To Lieberman, deinstitutionalization was simply the next good idea in a series of good ideas about how to treat schizophrenics. But like so many writers on this period, he cannot help but repeat what Liat Ben-Moshe calls the “new asylums thesis”. He is compelled to write that 16 percent of those in prison are mentally ill, a percentage far greater than the non-imprisoned population. Ben-Moshe’s critique of the “new asylums thesis” is significant. There is a chain of reasoning, which is that deinstitutionalization flooded the streets with the mad, who failed to adapt to free living, and are now in jail. Ben-Moshe, however, points out that significant closure of asylums occurred decades before the increase in the mentally ill in prison. The increase in mentally ill in prison came instead after years of increases in income inequality, as homeless rates started rising, and actually represents a response to Reagan-era politics. Finally, the increase in mentally ill in jail forgives the jails and prisons as a source of mental illness, imagining instead that the prison is completely non-effectual to those inside it.
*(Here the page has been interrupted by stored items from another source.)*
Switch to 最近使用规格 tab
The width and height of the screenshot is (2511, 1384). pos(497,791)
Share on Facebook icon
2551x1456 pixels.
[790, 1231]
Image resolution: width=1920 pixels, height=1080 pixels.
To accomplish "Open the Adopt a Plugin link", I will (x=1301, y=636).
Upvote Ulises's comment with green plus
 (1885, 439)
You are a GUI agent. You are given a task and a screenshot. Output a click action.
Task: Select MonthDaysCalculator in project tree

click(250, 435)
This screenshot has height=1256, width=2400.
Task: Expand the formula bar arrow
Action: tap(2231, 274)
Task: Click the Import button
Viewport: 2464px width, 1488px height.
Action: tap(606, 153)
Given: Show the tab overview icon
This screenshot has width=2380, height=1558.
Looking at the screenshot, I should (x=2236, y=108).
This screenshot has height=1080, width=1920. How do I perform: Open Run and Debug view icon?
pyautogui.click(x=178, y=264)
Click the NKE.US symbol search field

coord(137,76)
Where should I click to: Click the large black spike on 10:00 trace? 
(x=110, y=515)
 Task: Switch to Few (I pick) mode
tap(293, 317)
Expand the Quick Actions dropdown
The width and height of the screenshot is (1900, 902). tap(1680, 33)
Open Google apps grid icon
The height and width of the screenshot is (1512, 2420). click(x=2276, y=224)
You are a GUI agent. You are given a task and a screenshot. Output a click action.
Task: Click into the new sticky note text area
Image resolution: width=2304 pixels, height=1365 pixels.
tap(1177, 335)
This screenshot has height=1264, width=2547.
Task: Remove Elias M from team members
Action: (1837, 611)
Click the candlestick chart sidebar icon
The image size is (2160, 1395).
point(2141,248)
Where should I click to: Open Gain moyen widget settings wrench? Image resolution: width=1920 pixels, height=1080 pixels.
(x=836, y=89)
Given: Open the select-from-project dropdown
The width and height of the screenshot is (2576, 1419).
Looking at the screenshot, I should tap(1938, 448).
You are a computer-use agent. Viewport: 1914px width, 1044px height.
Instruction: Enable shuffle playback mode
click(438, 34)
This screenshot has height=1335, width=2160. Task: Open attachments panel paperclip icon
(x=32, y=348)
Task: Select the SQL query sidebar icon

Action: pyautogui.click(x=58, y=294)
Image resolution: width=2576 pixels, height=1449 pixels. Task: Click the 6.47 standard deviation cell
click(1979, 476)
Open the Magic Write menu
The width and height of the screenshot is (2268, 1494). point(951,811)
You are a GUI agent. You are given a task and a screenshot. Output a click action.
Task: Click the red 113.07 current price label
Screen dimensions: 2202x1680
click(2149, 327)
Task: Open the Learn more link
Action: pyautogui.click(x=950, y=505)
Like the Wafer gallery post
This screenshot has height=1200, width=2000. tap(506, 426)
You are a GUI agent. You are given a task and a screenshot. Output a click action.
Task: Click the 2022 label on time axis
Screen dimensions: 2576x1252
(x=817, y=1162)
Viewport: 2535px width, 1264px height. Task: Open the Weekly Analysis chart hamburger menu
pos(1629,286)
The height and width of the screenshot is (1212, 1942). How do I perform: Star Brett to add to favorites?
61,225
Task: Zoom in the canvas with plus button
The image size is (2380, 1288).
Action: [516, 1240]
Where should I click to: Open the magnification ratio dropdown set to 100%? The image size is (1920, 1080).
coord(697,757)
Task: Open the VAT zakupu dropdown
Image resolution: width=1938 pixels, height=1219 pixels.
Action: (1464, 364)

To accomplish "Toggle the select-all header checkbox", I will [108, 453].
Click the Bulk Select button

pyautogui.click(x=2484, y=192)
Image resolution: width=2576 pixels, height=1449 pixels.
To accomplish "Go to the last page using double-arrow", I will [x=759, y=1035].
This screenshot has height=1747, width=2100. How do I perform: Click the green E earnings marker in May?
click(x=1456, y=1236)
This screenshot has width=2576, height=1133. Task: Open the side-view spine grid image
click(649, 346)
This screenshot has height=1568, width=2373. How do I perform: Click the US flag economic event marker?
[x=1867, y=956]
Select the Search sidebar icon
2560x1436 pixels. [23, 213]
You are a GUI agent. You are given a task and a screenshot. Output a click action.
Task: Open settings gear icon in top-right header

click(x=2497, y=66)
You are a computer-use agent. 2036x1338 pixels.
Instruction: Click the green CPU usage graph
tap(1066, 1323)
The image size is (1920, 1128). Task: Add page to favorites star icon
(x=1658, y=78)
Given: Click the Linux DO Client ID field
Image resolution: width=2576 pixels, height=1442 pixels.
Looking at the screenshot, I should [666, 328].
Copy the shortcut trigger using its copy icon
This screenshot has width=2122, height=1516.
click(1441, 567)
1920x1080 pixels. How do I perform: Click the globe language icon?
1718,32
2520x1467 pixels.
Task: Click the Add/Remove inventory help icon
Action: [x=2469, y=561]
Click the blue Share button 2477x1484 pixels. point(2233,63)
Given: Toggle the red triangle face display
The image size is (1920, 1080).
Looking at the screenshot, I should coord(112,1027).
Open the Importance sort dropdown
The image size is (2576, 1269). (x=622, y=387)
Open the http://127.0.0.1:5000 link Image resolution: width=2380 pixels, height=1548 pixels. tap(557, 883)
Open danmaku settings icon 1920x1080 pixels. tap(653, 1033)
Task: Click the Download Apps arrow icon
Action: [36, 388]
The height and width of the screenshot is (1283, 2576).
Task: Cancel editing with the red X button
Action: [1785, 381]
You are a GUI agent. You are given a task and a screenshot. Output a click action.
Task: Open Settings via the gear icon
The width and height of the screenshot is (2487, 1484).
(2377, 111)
There’s a few ways to tell the history of psychiatry. A very common one, used for example in Chapman’s Empire of Normality and Lieberman’s Malady of the Mind is to closely follow the history of madness by way of treatment of schizophrenia. This telling of history is useful for a number of purposes. Lieberman is able to use it to outline a history which demonstrates a constant conversation between the illness and treatment throughout time, with the wily schizophrenia weaseling out of treatment each time. Chapman is able to use it to build a history which calls for a radical neurodiversity (which they do while also gatekeeping schizophrenics out of that call; Chapman specifically uses the history of psychiatry’s war against the schizophrenic to provide energy for a construction of neurodiversity which includes autistics, ADHDers, and others, but not schizophrenics). There are alternative ways to tell the history of psychiatry, however. Owen Whooley’s On The Heels of Ignorance tells this same historical period, but focuses on the development of treatments and madness as a social issue. This frame allows Whooley to focus on the state side of the equation, and the development of knowledge coming from inside of the hospital and the academy.
Like Lieberman’s patient Jonah, my condition has changed and grown as i’ve grown older. It has become more difficult to treat, returning to remission from its flares has become more fraught, and it has followed a gentle but negative course. To Lieberman, i would maybe be unsurprising. Another madwoman, another schizoaffective. i wonder if Lieberman would be interested in me, if he would be interested in my case in isolation, able to separate it from the person i am. i wonder if he would be interested in the choices that i’ve made that have led me, like Jonah, to increasingly precarious situations. i wonder if he would care at all about the logic that leads to the decisions, and to the logics that flow from the decisions. i wonder if instead, he’s interested in schizophrenics abstractly, fascinated by our condition, but not interested in our lives.